- [GIVEN INSTRUCTION]: Rewrite the lines of the records that begin at the line containing "Where should I click to: Open the Isaiah" and end after the line containing "Action: (x=371, y=18)". Replace "Home tab" with "Insert tab" and leave everything else unchanged.

[start DATA EXTRACT]

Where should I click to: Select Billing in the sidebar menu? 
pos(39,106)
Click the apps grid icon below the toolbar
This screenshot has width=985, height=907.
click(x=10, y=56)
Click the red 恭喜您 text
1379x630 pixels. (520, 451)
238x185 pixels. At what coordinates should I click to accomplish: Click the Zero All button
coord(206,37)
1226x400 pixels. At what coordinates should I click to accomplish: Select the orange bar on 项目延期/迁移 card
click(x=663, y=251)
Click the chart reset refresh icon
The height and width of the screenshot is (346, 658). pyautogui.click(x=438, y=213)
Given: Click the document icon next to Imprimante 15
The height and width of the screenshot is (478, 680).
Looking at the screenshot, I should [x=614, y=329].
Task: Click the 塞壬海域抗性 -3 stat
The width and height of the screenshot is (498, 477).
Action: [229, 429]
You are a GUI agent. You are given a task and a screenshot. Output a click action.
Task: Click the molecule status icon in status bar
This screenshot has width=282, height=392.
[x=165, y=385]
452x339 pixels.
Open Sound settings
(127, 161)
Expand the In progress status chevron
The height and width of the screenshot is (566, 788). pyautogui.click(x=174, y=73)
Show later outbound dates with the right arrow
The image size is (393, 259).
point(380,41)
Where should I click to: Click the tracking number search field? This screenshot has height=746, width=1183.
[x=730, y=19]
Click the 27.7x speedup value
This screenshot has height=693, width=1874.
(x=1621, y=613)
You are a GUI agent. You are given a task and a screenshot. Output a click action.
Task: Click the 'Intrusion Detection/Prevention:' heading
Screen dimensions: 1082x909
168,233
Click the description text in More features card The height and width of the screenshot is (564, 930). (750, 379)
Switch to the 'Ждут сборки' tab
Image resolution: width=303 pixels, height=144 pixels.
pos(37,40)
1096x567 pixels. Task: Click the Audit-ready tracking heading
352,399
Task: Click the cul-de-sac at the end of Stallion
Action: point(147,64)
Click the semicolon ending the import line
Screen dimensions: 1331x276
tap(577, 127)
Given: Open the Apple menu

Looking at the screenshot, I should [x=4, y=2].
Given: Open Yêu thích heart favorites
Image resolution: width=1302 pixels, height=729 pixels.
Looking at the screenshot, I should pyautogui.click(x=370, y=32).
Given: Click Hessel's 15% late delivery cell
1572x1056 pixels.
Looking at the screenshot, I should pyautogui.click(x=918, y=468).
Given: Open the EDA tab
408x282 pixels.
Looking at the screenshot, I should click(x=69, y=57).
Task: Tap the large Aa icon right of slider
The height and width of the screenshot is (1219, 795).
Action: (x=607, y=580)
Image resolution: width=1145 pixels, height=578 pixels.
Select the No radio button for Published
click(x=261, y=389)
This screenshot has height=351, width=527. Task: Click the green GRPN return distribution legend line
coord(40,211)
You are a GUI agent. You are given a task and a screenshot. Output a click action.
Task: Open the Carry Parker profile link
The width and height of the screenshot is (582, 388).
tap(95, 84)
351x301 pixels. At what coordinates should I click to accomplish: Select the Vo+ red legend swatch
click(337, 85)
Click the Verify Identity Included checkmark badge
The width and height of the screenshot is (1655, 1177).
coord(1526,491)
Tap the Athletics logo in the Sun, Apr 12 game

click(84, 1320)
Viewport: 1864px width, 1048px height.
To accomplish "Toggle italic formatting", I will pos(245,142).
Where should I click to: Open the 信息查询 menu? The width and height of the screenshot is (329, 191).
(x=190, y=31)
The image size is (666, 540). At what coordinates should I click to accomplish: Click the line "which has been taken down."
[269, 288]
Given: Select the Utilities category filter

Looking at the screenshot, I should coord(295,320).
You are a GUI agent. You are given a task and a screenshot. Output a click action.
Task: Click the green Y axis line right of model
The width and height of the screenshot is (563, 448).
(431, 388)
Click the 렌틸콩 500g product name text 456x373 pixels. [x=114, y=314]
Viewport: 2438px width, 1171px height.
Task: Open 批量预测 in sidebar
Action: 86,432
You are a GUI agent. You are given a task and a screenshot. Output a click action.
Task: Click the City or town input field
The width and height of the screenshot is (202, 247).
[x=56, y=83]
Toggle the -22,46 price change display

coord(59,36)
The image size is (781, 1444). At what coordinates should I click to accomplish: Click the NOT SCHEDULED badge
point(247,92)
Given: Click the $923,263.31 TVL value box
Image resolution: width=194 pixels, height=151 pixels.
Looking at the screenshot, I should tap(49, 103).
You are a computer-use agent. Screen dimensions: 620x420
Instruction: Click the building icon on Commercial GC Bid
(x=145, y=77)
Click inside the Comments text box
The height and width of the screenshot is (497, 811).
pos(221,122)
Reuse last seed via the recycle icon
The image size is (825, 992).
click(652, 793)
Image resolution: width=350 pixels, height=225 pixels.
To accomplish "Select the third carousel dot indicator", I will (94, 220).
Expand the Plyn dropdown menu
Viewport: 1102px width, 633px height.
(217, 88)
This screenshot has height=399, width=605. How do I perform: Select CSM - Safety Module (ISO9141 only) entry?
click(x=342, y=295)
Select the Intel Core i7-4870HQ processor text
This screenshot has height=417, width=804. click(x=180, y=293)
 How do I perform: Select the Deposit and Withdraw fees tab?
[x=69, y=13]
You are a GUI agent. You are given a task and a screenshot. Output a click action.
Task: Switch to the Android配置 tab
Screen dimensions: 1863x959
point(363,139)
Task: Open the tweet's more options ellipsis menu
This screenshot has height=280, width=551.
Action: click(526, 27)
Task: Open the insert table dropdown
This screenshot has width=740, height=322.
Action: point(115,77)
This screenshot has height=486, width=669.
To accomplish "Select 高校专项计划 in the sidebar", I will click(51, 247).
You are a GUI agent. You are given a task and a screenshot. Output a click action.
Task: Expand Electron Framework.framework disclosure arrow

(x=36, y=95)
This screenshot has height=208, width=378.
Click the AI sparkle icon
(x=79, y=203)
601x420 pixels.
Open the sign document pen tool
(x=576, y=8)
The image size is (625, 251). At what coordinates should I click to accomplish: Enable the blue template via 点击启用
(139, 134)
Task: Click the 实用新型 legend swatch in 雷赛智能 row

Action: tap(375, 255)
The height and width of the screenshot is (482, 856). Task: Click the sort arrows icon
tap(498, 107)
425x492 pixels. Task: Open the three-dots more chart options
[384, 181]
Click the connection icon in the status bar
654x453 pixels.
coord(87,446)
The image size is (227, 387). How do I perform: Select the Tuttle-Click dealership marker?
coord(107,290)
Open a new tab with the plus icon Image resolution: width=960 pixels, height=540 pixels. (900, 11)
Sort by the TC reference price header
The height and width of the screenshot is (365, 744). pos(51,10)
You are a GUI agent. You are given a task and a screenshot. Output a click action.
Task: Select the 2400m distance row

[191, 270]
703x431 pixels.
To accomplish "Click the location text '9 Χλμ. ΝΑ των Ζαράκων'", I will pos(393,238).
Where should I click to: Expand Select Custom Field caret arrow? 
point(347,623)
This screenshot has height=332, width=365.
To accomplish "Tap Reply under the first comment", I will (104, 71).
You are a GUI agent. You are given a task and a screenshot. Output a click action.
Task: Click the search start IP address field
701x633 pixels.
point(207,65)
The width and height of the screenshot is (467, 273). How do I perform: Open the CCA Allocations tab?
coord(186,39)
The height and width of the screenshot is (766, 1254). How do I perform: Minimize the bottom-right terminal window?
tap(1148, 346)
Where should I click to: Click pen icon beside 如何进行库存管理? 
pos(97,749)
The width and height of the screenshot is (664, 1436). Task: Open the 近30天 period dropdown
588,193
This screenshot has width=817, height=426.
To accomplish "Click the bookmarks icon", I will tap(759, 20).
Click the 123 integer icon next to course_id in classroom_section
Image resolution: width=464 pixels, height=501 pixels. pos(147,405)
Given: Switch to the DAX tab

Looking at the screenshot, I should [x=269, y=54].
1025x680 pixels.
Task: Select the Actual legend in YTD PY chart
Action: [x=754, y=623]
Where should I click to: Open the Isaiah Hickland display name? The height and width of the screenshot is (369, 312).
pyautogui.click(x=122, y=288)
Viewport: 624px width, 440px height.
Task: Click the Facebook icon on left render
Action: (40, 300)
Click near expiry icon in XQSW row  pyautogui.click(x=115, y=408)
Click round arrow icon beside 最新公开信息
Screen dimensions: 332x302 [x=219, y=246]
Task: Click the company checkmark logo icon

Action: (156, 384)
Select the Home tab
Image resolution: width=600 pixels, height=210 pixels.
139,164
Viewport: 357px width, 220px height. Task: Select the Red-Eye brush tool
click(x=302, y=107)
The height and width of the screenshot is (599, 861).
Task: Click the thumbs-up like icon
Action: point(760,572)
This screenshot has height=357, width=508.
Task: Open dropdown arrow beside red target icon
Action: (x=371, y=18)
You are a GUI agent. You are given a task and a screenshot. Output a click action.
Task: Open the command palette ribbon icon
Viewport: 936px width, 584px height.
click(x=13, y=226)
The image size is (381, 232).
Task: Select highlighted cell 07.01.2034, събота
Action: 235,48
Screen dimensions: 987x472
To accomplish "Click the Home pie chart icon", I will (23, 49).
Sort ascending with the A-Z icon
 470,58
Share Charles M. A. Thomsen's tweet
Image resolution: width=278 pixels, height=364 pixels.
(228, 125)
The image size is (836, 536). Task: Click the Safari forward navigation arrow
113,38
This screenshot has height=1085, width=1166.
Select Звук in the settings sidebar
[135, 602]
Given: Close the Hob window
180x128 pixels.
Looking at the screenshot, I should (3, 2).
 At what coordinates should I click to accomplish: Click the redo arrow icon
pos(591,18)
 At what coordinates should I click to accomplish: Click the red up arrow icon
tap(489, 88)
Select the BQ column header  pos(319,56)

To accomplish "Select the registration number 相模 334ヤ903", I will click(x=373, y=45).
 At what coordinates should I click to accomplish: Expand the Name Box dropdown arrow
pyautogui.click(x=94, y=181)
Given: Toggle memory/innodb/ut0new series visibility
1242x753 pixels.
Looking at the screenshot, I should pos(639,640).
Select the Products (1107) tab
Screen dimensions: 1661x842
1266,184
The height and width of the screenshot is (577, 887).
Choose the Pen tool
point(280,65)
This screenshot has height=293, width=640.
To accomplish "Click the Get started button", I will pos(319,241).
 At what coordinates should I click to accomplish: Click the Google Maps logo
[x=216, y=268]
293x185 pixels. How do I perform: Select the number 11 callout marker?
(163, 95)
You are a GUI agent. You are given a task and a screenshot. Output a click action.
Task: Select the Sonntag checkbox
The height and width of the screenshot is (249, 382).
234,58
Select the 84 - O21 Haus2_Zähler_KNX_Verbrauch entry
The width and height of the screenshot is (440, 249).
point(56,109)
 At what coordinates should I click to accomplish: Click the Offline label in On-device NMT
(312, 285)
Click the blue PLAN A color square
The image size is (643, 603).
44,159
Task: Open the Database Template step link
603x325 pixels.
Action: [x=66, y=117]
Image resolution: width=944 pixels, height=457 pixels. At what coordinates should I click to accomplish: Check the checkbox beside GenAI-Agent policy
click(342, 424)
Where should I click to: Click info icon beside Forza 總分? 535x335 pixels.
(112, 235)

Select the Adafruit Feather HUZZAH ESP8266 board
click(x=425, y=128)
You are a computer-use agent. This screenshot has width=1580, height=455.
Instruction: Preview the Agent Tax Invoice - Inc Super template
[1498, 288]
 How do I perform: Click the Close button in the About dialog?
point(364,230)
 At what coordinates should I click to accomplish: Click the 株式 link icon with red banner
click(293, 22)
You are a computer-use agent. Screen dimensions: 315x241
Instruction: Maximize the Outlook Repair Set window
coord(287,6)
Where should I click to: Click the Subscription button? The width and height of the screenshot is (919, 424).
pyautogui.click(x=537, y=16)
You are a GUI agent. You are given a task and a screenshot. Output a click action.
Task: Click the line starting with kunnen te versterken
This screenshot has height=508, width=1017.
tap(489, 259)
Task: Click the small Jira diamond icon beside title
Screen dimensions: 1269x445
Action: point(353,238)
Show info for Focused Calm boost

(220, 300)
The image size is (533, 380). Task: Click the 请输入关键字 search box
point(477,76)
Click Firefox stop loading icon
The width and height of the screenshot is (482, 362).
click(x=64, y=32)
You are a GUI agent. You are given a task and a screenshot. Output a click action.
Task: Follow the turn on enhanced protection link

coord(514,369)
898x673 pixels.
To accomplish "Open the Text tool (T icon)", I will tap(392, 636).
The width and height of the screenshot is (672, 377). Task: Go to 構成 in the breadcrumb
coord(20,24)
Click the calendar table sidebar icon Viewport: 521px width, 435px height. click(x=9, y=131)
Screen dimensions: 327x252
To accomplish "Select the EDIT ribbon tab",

[end DATA EXTRACT]

- [SOLVED PROBLEM]:
Where should I click to: Open the Isaiah Hickland display name? The height and width of the screenshot is (369, 312).
pyautogui.click(x=122, y=288)
Viewport: 624px width, 440px height.
Task: Click the Facebook icon on left render
Action: (40, 300)
Click near expiry icon in XQSW row  pyautogui.click(x=115, y=408)
Click round arrow icon beside 最新公开信息
Screen dimensions: 332x302 [x=219, y=246]
Task: Click the company checkmark logo icon

Action: (156, 384)
Select the Insert tab
Image resolution: width=600 pixels, height=210 pixels.
139,164
Viewport: 357px width, 220px height. Task: Select the Red-Eye brush tool
click(x=302, y=107)
The height and width of the screenshot is (599, 861).
Task: Click the thumbs-up like icon
Action: point(760,572)
This screenshot has height=357, width=508.
Task: Open dropdown arrow beside red target icon
Action: (x=371, y=18)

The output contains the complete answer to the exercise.